Vision-language multimodal tasks are typically categorized into two groups: generation and vision-language understanding (VLU). In the generation models, responses can be output as text, image, or a combination of both. Text-to-image generation models like Dall-E, Midjourney, and Stable Diffusion create images based on textual input. Text generation models rely on text and produce multimodal responses in both text and image formats. For instance, image captioning models can extract text-based information from images.
Vision Language Understanding (VLU) models demonstrate proficiency in two key tasks: classification and text-based image retrieval (TBIR). In the context of classification, these models engage in image-to-text retrieval. Given an image and a predefined pool of texts, the model aims to identify the text most likely to be associated with the provided image. This task is essential for understanding the content and context depicted in images. Text-based image retrieval is another critical aspect of VLU models. In this task, the model undergoes training in a joint embedding space that encompasses both images and text. When presented with a text query, the model generates an embedding for this query. Subsequently, it identifies all images whose embeddings closely align with the generated embedding for the given text query. This approach enables the effective retrieval of relevant images based on textual input, showcasing the versatile capabilities of VLU models in bridging the gap between language understanding and visual content interpretation.

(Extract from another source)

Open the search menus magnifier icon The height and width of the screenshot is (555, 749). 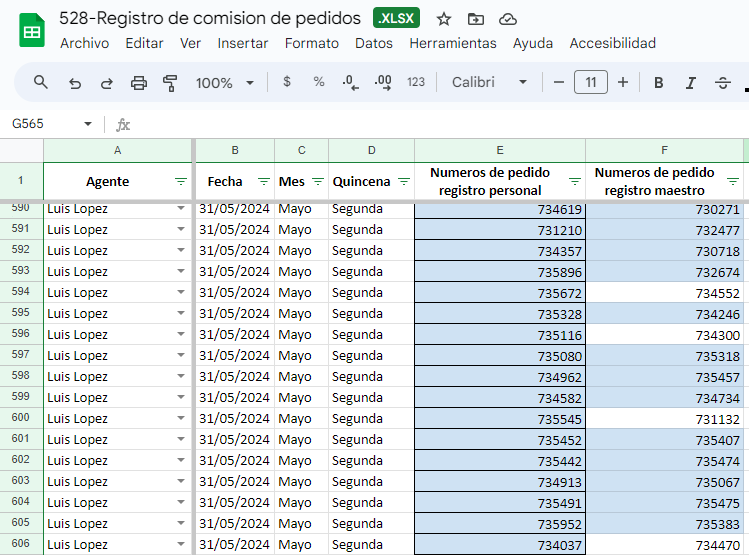[x=41, y=82]
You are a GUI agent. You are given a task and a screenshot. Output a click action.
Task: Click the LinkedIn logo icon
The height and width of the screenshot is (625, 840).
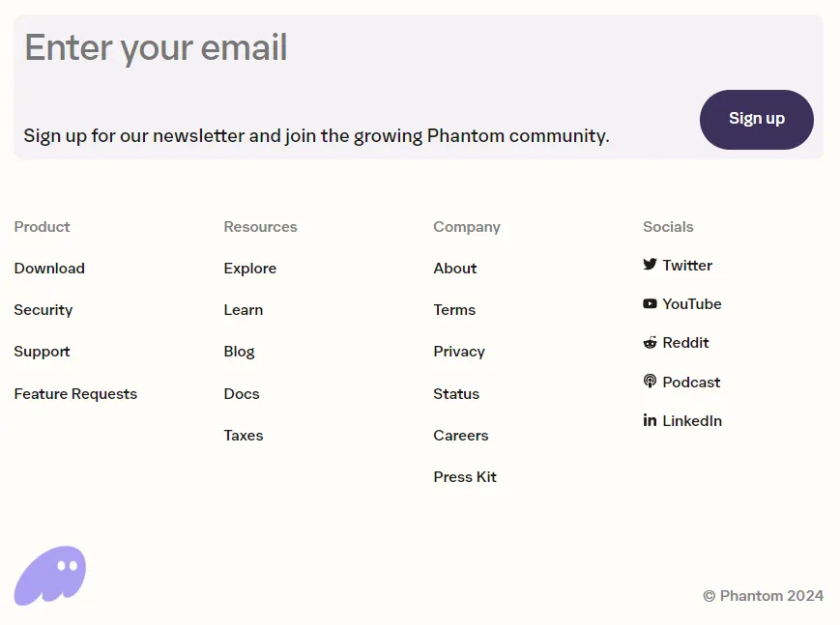point(650,420)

2.1. Evolution of Multimodal LLMs

The multimodal LLMs represent a significant advancement in AI technology, particularly in the field of natural language processing (NLP). These models have undergone several transformative stages, each marked by notable innovations and improvements. The researchers aim to achieve the evolution of any-to-any modality, enhancing AI generation techniques. Tang et al. [49] introduced Composable Diffusion (CoDi), a novel generative model capable of producing responses in any combination of language, image, and audio modalities. However, this model lacks the reasoning and decision-making capabilities of LLMs. In contrast, the later-developed model Visual-ChatGPT integrates LLMs with visual foundation models, enabling accurate responses based on input images [38].
HuggingGPT [50] focuses on general AI across various domains and modalities. This model utilizes LLMs and selects the AI model based on functional descriptors and user requests within Hugging Face. It can handle AI tasks involving different modalities and domains. In 2022, InfoQ reported on DeepMind’s Flamingo, a system that integrates separately pre-trained vision and language models, enabling it to answer questions about input images and videos. Furthermore, InfoQ covered OpenAI’s GPT-4, which demonstrated the capability to process image inputs. Microsoft made advancements with two vision-language models: Visual ChatGPT, leveraging ChatGPT to engage various visual foundation models for tasks, and LLaVA, a fusion of CLIP for vision and LLaMA for language, incorporating an additional network layer to seamlessly connect the two. The model was trained end-to-end in visual instruction tuning.
Multimodal LLMs demonstrate the ability to emulate human commonsense reasoning [51] and employ Chain-of-Thought (CoT) for hydrology-specific tasks [52]. CoT simulates responses based on sequences of events or data, generating domain-specific responses. Two techniques are used to induce Chain-of-Thoughts in conversation: Few-Shot-CoT and Zero-Shot-CoT. In Few-Shot-CoT [53], automated Chain-of-Thought is provided to the model by prompting intermediate steps in reasoning. Pretrained LLMs also serve as excellent task-specific exemplars, functioning as zero-shot reasoners by simply adding “Let’s think step by step” before each answer [54,55]. Multimodal CoT [56] incorporates text and vision modalities into a two-stage framework that separates rationale generation and answer inference. This approach allows answer inference to leverage better-generated rationales based on multimodal information.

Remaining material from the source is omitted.